Data
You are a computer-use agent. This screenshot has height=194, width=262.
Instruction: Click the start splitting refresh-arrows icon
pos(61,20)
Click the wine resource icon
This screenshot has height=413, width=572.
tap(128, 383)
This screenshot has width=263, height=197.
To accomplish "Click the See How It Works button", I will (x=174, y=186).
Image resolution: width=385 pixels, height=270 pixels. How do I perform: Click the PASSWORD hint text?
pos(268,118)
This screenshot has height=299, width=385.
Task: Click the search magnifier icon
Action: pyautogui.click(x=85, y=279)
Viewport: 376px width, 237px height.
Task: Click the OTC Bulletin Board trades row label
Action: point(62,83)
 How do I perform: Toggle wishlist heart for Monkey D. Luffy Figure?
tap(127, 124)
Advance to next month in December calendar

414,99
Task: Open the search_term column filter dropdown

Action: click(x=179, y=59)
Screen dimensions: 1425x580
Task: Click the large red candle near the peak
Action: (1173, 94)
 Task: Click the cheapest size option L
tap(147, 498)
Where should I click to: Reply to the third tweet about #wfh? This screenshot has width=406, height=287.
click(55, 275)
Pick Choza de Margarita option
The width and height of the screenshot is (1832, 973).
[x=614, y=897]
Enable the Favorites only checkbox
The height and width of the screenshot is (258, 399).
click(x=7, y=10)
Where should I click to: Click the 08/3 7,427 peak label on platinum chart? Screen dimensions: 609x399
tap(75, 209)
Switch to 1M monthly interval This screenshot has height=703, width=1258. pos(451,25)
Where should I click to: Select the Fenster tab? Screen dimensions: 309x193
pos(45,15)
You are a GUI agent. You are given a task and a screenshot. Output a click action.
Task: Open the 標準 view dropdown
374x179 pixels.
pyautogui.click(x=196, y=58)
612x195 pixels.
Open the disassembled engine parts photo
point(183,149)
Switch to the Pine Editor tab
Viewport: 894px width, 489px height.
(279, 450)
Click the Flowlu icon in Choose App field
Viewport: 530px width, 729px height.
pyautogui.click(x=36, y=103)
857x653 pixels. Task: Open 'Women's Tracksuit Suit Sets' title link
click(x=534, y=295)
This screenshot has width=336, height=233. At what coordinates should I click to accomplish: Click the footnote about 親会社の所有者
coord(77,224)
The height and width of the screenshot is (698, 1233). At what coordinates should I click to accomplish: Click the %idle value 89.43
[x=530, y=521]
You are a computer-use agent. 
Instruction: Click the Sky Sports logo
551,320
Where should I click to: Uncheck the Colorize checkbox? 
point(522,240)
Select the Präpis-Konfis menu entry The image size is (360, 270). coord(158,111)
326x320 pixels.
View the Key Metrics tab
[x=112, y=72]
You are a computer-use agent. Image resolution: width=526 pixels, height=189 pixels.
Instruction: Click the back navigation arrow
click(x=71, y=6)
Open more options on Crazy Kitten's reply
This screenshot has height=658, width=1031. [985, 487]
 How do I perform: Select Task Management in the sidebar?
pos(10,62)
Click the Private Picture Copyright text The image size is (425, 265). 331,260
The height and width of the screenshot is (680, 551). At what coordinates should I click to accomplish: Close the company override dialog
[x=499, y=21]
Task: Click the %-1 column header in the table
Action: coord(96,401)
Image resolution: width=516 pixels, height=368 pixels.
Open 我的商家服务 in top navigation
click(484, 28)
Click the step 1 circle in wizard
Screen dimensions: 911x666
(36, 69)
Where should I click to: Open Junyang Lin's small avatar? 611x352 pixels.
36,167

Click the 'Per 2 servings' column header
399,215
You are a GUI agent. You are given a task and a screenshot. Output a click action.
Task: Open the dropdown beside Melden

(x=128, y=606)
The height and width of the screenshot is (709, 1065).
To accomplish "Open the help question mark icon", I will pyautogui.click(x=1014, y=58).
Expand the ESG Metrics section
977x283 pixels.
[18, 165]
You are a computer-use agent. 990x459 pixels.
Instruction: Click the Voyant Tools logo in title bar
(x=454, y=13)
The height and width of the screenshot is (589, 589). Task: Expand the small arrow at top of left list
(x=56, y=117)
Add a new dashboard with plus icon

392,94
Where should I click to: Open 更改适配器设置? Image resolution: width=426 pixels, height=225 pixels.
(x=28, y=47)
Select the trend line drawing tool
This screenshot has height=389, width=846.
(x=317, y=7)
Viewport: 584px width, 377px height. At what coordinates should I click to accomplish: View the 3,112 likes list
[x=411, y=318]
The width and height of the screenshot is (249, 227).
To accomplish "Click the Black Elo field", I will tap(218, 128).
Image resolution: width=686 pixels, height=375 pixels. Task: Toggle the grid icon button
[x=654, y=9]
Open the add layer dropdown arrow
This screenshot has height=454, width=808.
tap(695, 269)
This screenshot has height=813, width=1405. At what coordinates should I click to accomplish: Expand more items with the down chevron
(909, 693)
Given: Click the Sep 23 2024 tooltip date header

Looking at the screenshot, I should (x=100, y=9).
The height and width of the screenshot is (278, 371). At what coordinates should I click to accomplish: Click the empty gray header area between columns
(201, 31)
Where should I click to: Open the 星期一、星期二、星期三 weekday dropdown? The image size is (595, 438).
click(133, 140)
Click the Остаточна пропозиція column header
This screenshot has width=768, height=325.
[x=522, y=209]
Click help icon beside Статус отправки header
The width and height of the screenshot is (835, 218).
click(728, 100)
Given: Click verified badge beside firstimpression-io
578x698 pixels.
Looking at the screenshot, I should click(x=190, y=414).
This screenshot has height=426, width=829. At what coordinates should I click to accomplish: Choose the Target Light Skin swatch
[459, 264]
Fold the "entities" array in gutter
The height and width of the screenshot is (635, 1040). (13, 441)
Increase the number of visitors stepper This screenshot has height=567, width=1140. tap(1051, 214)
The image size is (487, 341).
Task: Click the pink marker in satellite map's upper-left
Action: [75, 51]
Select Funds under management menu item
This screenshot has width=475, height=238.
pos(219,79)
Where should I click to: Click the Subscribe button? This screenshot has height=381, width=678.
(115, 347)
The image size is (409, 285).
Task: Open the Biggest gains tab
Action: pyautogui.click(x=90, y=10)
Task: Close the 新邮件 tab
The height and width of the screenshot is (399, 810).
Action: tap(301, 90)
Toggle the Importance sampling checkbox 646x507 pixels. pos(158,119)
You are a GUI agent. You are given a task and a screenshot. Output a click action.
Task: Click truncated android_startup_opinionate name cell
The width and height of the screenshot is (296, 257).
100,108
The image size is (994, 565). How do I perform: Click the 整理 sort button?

Instructions for the task
Count the lines in the material above where the word "computer" occurs, and reply with nothing but the number.

Output for this task
4